A recognized and respected fiscal conservative and taxpayer watchdog, Judy consistently spoke up when she believed public officials were acting irresponsibly. When Rod Blagojevich wanted to raid state funds, Judy stood up to him and refused to make the transfers.

 

As the granddaughter of immigrants, Judy learned from a very young age to respect the hard work and sacrifice that families all across Illinois make each and every day in order to make life better for their children. Judy's parents were small business owners who taught her the importance of living within your means and managing money responsibly; a lesson our broken state government would be apt to learn today.
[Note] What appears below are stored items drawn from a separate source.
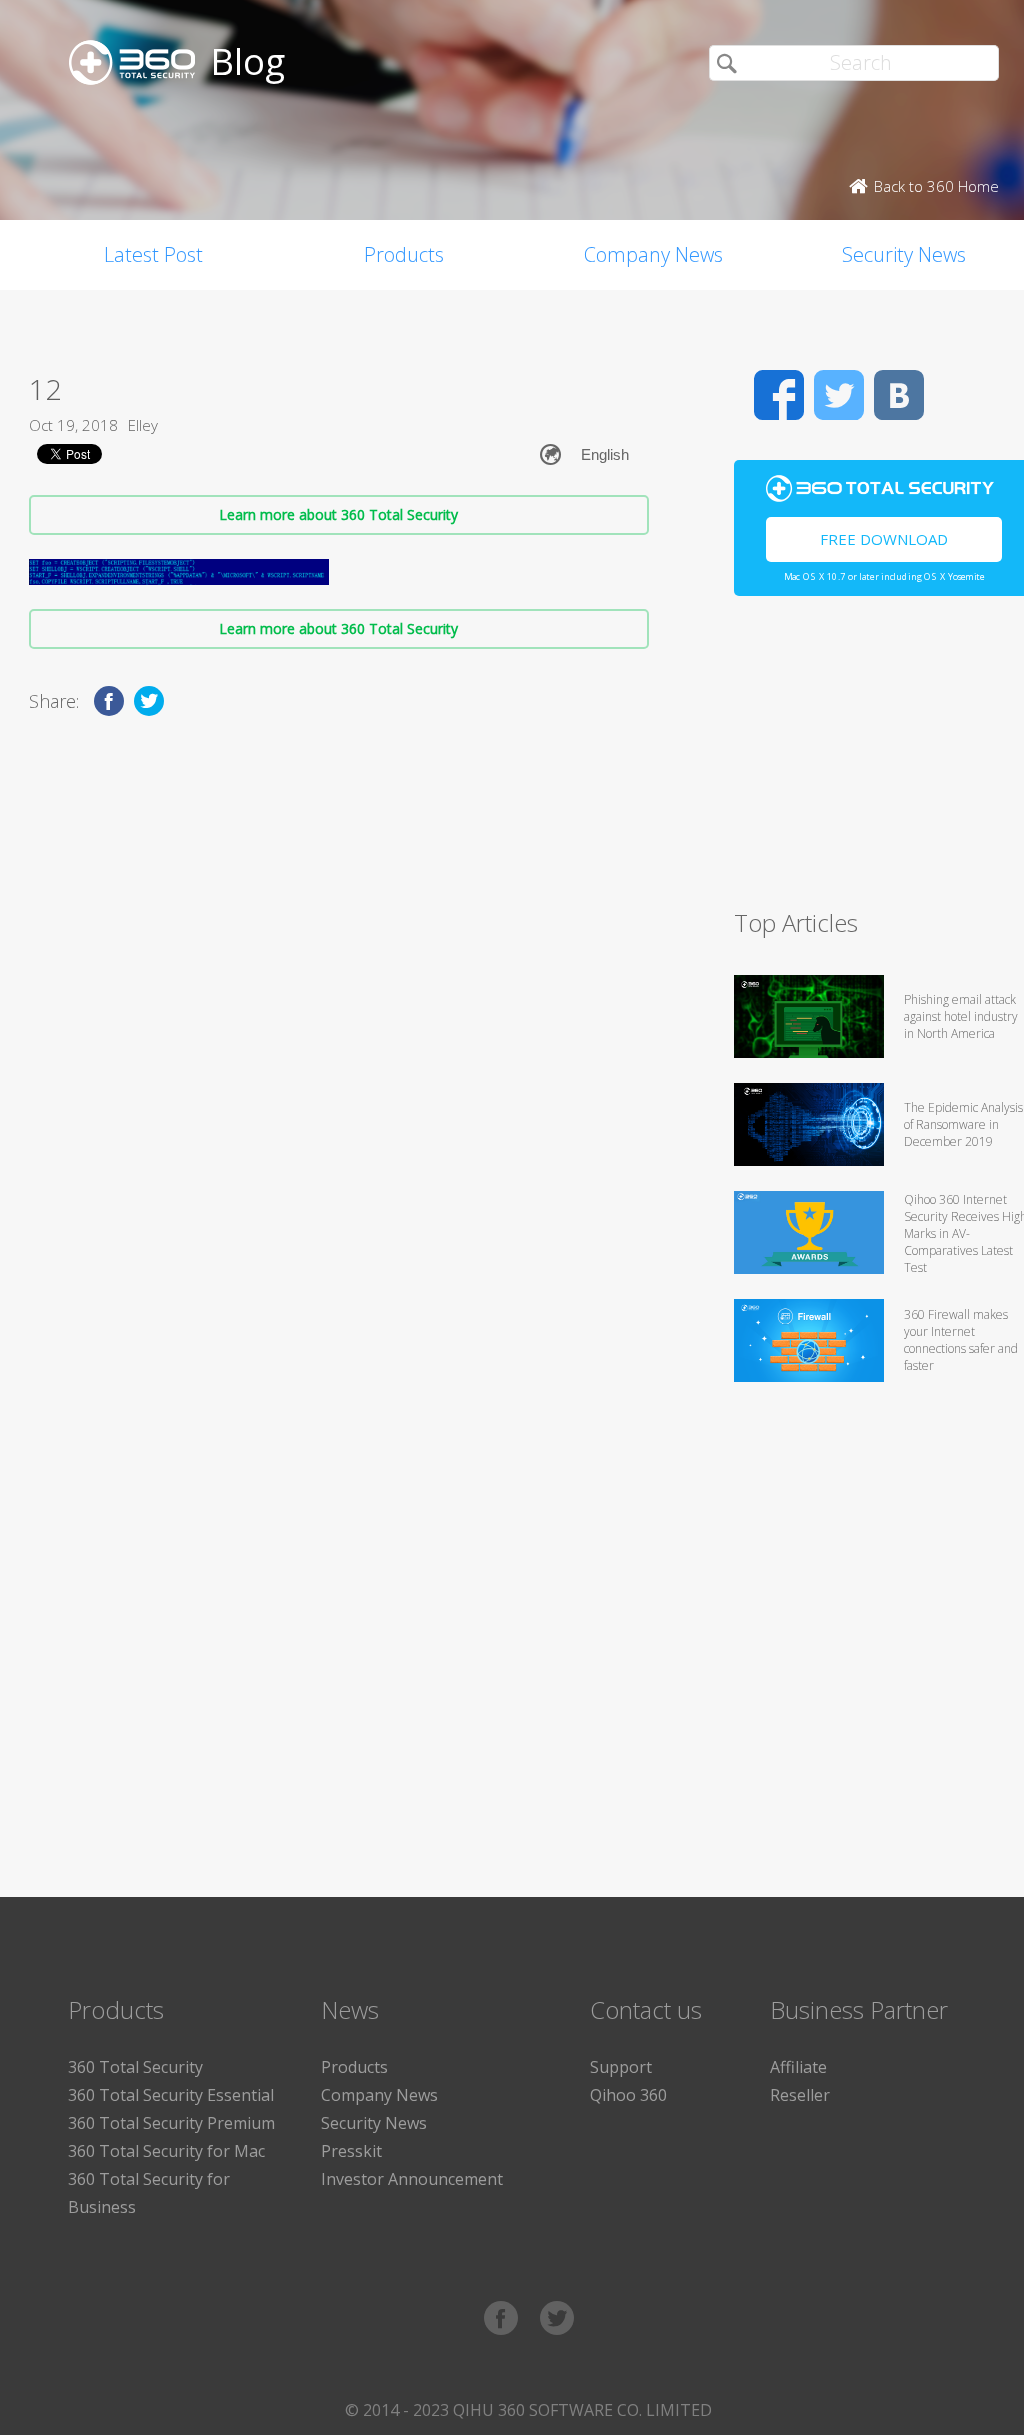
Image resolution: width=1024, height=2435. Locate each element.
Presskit (351, 2151)
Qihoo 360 (628, 2095)
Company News (653, 254)
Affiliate (798, 2067)
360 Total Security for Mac (166, 2151)
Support (621, 2067)
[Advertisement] (879, 761)
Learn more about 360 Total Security (338, 514)
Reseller (800, 2095)
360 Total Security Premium (171, 2123)
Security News (374, 2123)
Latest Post (153, 254)
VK (899, 395)
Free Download (884, 539)
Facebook (779, 395)
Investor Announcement (412, 2179)
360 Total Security (135, 2067)
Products (404, 254)
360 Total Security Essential (171, 2095)
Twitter (839, 395)
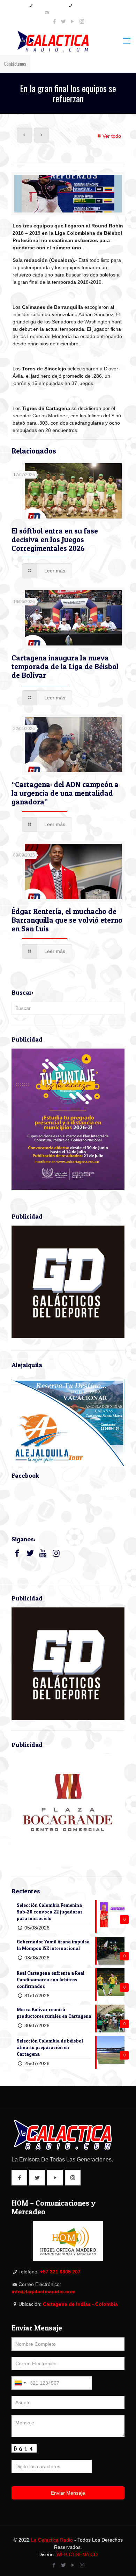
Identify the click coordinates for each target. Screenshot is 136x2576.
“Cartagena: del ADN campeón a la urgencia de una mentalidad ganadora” (65, 793)
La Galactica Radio (52, 2540)
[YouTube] (72, 21)
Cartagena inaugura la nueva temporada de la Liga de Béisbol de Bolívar (65, 666)
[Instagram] (81, 21)
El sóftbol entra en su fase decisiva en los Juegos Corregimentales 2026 (55, 540)
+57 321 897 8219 (49, 5)
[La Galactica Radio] (68, 41)
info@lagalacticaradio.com (71, 13)
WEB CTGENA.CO (77, 2554)
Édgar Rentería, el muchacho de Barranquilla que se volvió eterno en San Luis (67, 920)
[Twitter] (63, 21)
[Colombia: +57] (20, 2383)
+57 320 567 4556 (89, 5)
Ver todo (112, 136)
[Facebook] (54, 21)
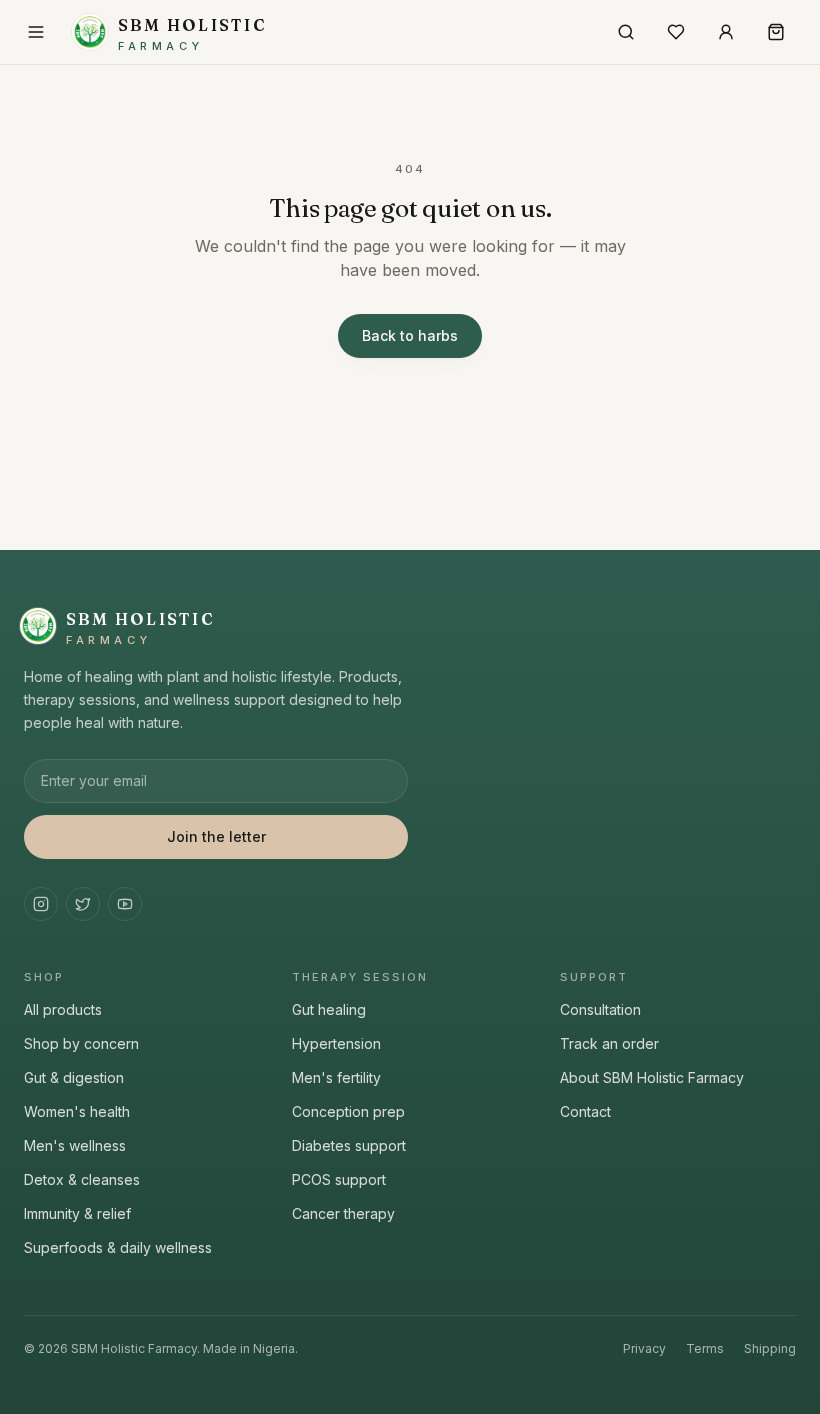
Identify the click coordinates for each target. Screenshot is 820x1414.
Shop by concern (81, 1043)
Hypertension (336, 1043)
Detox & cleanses (82, 1179)
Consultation (600, 1009)
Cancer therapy (343, 1213)
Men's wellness (75, 1145)
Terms (705, 1348)
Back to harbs (410, 335)
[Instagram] (41, 904)
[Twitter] (83, 904)
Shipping (770, 1348)
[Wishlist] (676, 32)
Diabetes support (349, 1145)
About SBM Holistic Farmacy (652, 1077)
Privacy (644, 1348)
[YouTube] (125, 904)
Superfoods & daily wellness (118, 1247)
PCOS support (339, 1179)
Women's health (77, 1111)
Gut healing (329, 1009)
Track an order (609, 1043)
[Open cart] (776, 32)
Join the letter (216, 836)
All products (63, 1009)
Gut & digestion (74, 1077)
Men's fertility (336, 1077)
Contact (585, 1111)
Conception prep (348, 1111)
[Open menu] (36, 32)
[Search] (626, 32)
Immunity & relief (77, 1213)
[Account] (726, 32)
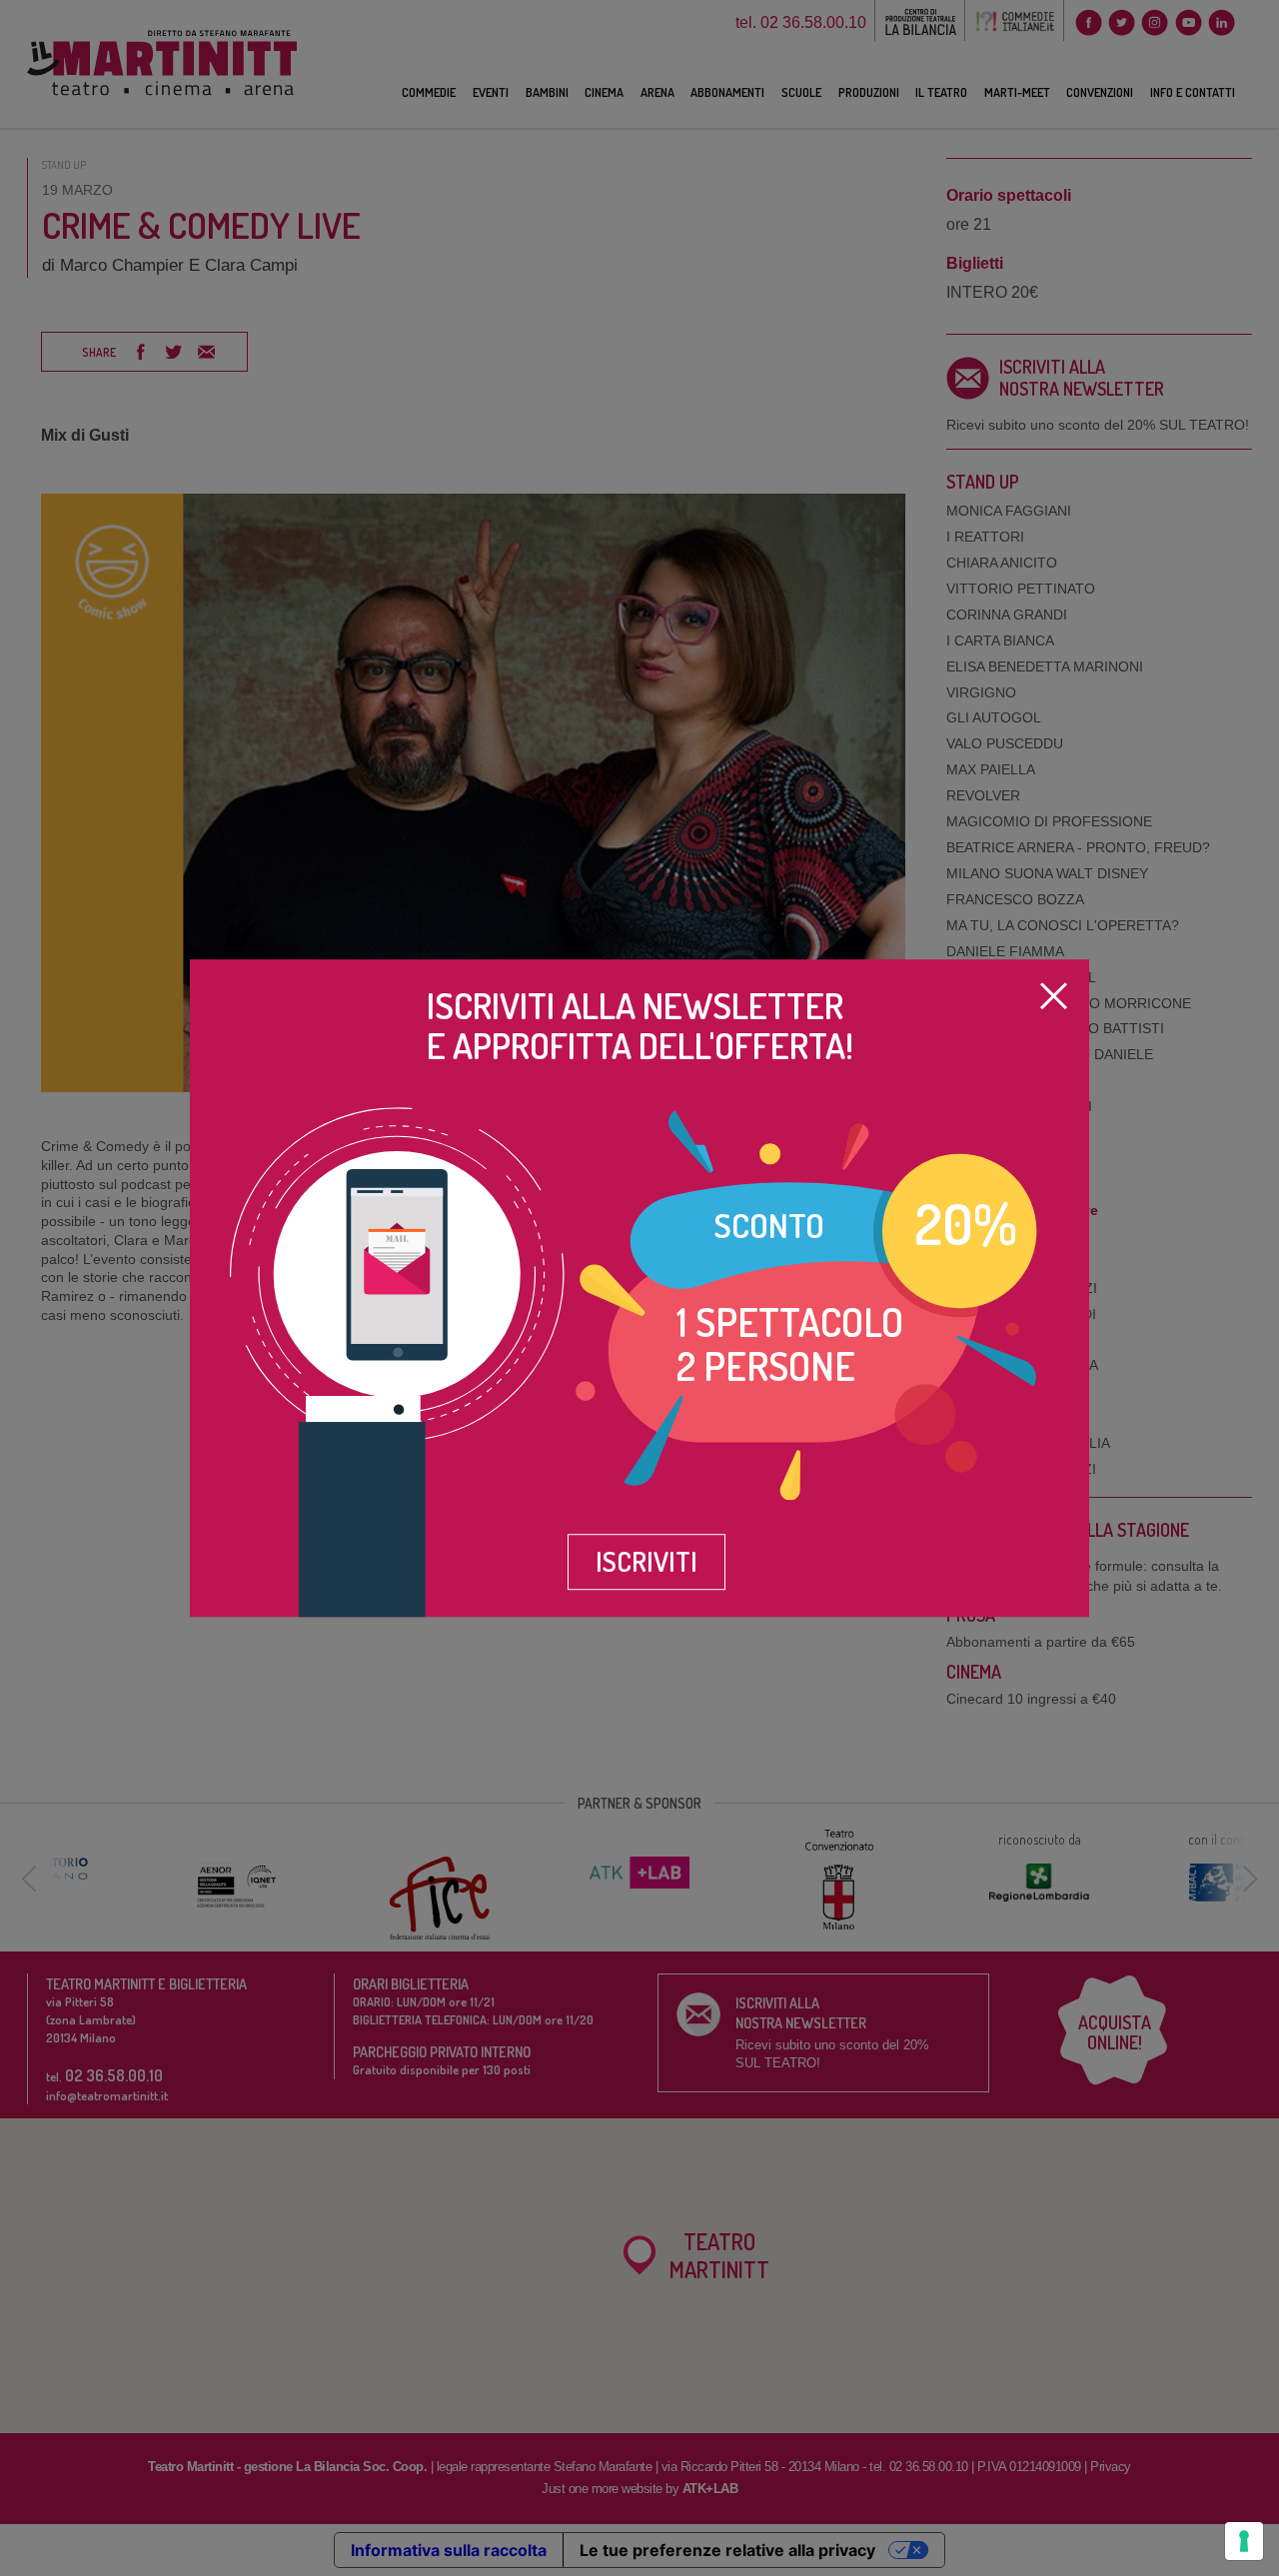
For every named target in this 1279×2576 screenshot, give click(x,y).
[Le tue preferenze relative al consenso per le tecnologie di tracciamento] (1244, 2541)
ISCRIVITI (646, 1561)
2002: Anne Roosevelt, Director of Community and Education Relations at The Boeing Company

Anna Eleanor Roosevelt (known as Anne) leads Boeing's Global Corporate Citizenship function, providing philosophical and strategic direction to the company's integration of citizenship goals. She also leads a network of U.S. and international community investors, who employ and leverage Boeing's multiple resources to address needs of communities where the company has a business presence.

 

Roosevelt began her professional career when she moved to Kentucky, following graduate school, to join the faculty of Western Kentucky University. There she taught museum studies and worked on the The Kentucky Museum staff for nearly eight years. In 1983, she moved to Chicago as a freelance collection consultant, and was later named the first director of the Center for Scandinavian Studies at North Park College in Chicago.

 

In 1987, Roosevelt pursued her lifelong interest in politics, working for the Democratic National Committee. In 1989 she managed late U.S. Sen. Paul Simon's Chicago office and then his successful campaign for re-election in 1990. The following year, Roosevelt served as a consultant on the successful "Daley for Mayor" campaign. In 1991, she became the first executive director of the Museums in the Park, an organization representing the political interests of nine museums located on Chicago Park District land.

 

From 1996 through 1998, she was director of the Mayor's Office of Program Development for the City of Chicago. From January 1998 to 2001, Roosevelt served as executive director of the Brain Research Foundation, an affiliate of The University of Chicago. When The Boeing Company relocated to Chicago, Roosevelt became director of Community and Education Relations for Boeing's Corporate Offices, and now serves as vice president of Global Corporate Citizenship.

 

Roosevelt is a trustee of Roosevelt University where she also chairs their advisory committee for the Center for New Deal Studies. She is also a trustee of Spelman College; is a member of the advisory boards of the Hubert H. Humphrey Institute of Public Affairs, the Abraham Lincoln Presidential Library and Museum Foundation, and the Joan B. Kroc Institute for International Peace Studies; is a member of the Chicago Sister Cities Casablanca Committee and the Foundation for the National Archives board, and co-chairs the Franklin and Eleanor Roosevelt Institute in New York.

 

Born in Pasadena, Calif., Roosevelt holds a Bachelor of Arts degree in art and art history, from Stanford University, and a Master of Science degree in library science from the University of North Carolina at Chapel Hill.